The common-agent-skills tool is the place where alls kills land at. Then I deploy it to each harness’s directoy via single script. One repo. One place to edit. One deploy command.

The skills repo is a force multiplier. The more agents you use, the more valuable it becomes.

The Devcontainer Sandbox — Full Freedom, Zero Risk

I still do not trust AI that much that I give full access to my local machine. Especially in an enterprise environment the risk is very high. I just read that Litellm has been comrponised. A very sophisticated malicious code automatically executes a credential-stealing script every time the Python interpreter starts — no import litellm required. It is a supply chain compromise. Also AI agents can make irreversible mistakes. Delete the wrong file, overwrite config, leak a secret into a prompt. I have read many disaster cases online.

My solution: pi-sandbox where every project gets a devcontainer. The agent has full root inside the container. Outside it - nothing. What gets mounted in (read-only): pi/claude config, skills, extensions. What stays out: secrets, credentials, anything that shouldn’t move.

The secret-guard extension adds a second layer — it blocks any tool call trying to touch .pi/.secrets/ and redacts known secret values from every tool result before the LLM ever sees them.

AWS credentials come in as environment variables at runtime. Never baked in.

One postCreateCommand and the entire environment is ready. Spin it up, give the agent full freedom, close the container when done.

I don’t want to babysit every action the agent takes. The sandbox lets me not to.

Building the Portfolio — What This Actually Enabled

My stack is Astro + Svelte. After doing a bit of research, validating against my requirements, and this combo made the most sense. Wouldn’t have gone near this stack six months ago.

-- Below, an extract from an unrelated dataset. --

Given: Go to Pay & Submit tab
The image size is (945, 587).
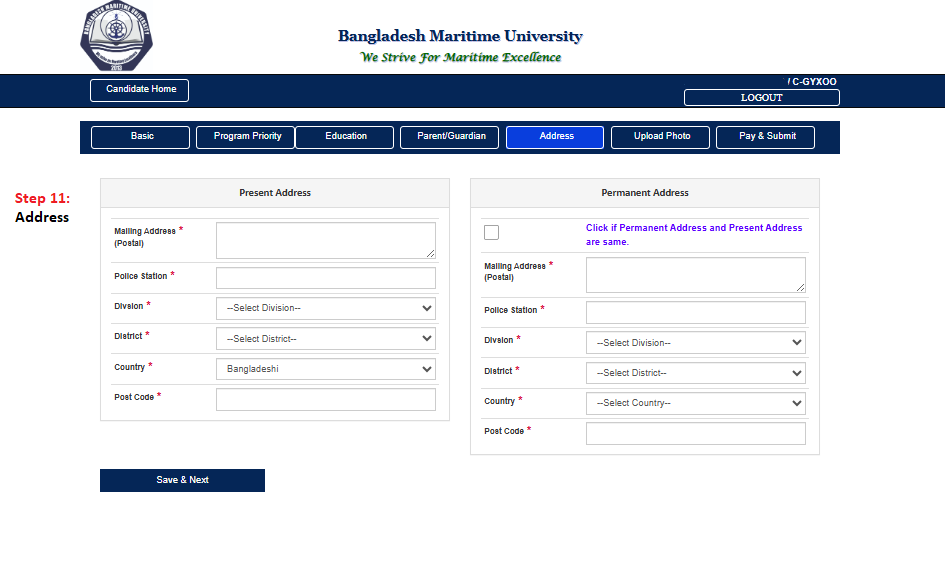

With the help of CC or pi it became possible. Described what I wanted. Agent built it. I reviewed. Security scanned. Git committed. Done.

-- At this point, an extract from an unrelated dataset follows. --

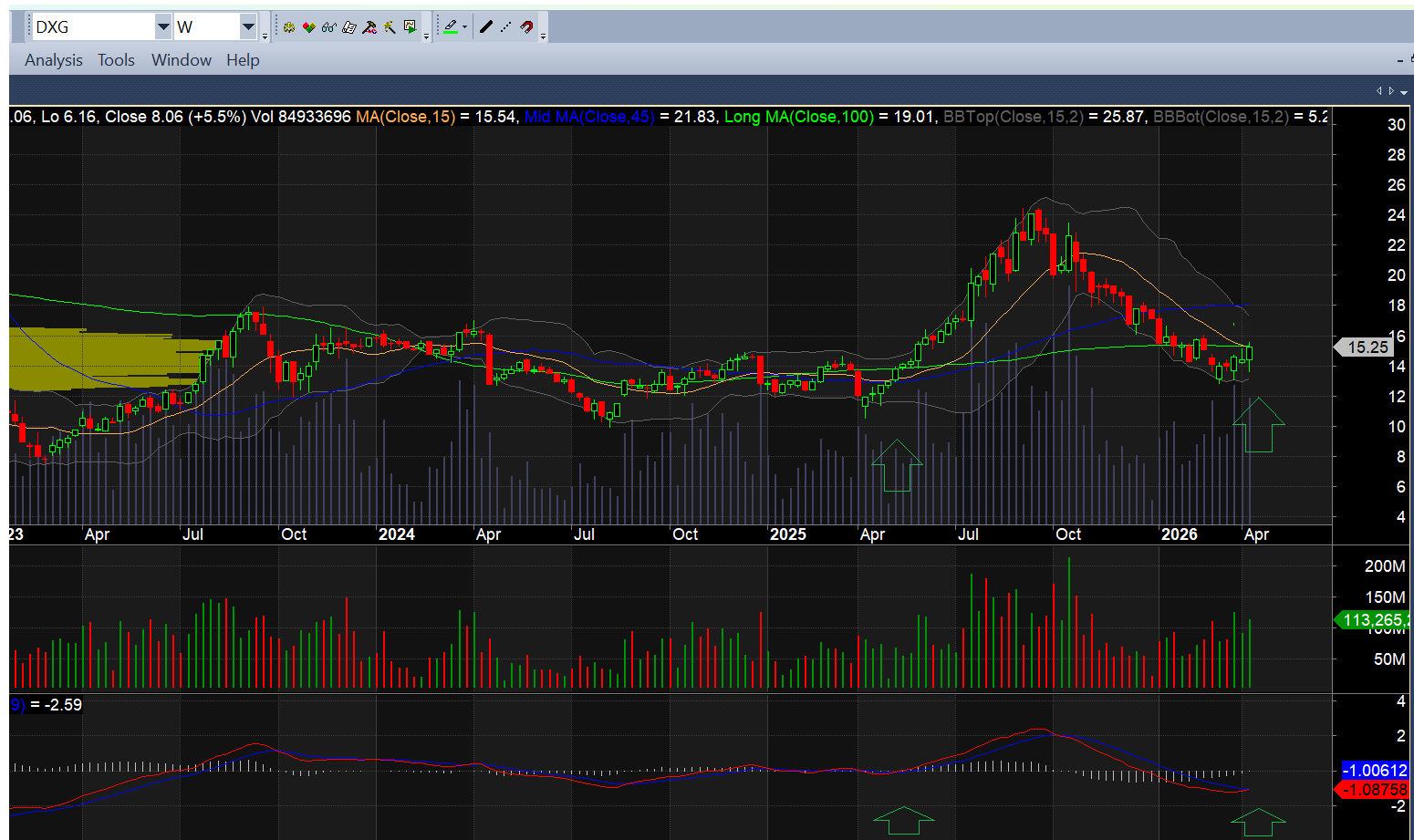Viewport: 1414px width, 840px height.
Task: Open the Analysis menu
Action: point(54,60)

My way of developing has no compromises on layout, no “this feature isn’t supported by the theme”, no waiting for a plugin update.

The years of Data & AI products I’ve built and led finally have a page that looks the way I imagined it.

The Broader Pattern

I can put my AI driven development in three layers: a hackable agent, a shared skills repo, a sandboxed environment. That’s the whole stack.

It took time to assemble, but now any new project get its way to realization in a short time. Just spin up the container and let it ride.

The portfolio was the goal. But the more interesting thing is what this setup makes possible next.